Input records =>
★ ★ ★ ★ ★
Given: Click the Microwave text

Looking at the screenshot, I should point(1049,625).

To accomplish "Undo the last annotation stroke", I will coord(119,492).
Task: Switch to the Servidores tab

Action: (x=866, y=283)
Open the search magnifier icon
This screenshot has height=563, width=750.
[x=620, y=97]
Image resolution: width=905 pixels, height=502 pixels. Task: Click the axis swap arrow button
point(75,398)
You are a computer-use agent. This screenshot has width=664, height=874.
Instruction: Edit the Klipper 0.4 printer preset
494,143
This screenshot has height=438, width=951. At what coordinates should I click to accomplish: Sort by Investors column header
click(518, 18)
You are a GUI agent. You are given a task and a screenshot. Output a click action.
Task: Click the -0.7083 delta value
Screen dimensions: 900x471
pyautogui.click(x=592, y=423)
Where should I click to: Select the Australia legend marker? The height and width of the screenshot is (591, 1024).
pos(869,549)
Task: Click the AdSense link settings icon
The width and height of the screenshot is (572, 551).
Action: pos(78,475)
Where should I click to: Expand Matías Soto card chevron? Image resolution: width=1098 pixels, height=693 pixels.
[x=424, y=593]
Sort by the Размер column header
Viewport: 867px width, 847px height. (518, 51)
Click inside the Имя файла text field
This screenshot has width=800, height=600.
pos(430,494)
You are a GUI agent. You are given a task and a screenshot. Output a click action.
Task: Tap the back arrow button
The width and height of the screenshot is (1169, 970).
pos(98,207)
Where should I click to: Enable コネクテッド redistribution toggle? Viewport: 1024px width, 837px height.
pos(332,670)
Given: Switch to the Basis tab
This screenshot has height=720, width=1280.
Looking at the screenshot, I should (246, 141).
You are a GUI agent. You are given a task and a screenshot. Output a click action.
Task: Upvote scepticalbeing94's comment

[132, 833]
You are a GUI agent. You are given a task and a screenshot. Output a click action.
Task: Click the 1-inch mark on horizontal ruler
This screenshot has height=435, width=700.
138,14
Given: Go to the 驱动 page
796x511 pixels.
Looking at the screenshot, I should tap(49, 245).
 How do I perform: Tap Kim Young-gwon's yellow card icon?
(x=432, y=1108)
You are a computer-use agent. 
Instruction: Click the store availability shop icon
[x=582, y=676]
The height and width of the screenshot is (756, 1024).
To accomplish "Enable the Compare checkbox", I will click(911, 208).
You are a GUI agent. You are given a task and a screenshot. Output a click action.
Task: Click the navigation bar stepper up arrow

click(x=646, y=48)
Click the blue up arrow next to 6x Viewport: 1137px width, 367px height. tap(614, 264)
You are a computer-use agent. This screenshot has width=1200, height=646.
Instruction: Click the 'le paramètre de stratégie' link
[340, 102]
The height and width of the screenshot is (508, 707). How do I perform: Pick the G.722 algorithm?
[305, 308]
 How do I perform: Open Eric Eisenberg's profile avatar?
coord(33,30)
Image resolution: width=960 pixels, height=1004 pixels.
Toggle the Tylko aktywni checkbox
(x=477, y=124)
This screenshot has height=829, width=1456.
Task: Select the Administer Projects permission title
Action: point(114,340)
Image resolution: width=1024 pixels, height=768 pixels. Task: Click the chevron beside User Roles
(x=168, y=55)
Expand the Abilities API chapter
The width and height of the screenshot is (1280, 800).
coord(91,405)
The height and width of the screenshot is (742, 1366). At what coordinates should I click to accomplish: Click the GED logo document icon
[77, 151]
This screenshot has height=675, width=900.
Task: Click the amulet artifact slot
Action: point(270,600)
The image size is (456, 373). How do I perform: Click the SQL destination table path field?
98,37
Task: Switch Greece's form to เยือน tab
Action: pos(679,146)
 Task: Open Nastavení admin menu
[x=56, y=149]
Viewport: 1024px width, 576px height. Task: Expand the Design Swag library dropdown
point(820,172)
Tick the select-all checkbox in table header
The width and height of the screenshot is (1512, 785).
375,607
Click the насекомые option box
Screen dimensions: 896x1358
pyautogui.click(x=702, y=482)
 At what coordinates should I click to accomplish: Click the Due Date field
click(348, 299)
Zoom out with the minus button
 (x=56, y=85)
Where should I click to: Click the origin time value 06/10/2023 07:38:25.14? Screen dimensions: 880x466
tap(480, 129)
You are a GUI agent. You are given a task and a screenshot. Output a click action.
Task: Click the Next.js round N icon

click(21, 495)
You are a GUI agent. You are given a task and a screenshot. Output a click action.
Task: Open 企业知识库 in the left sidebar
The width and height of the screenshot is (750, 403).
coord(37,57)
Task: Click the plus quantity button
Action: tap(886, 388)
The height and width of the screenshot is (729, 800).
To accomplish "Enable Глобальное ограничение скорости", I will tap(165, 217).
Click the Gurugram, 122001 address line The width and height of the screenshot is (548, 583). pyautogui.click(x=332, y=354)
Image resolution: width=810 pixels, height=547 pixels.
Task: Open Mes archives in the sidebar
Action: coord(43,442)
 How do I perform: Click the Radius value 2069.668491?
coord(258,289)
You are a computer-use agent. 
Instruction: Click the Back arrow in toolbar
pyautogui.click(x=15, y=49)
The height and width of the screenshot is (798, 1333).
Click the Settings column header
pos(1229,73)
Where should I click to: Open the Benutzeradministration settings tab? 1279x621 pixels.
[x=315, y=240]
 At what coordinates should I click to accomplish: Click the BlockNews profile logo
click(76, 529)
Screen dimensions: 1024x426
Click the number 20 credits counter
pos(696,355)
★ ★ ★ ★ ★
Try it =>
Using the entries above, give again exactly the lines from the line holding "Screen dimensions: 900x471" through the line holding "Task: Click the AdSense link settings icon". Include both end lines and nothing else.

Expected output =>
Screen dimensions: 900x471
pyautogui.click(x=592, y=423)
Where should I click to: Select the Australia legend marker? The height and width of the screenshot is (591, 1024).
pos(869,549)
Task: Click the AdSense link settings icon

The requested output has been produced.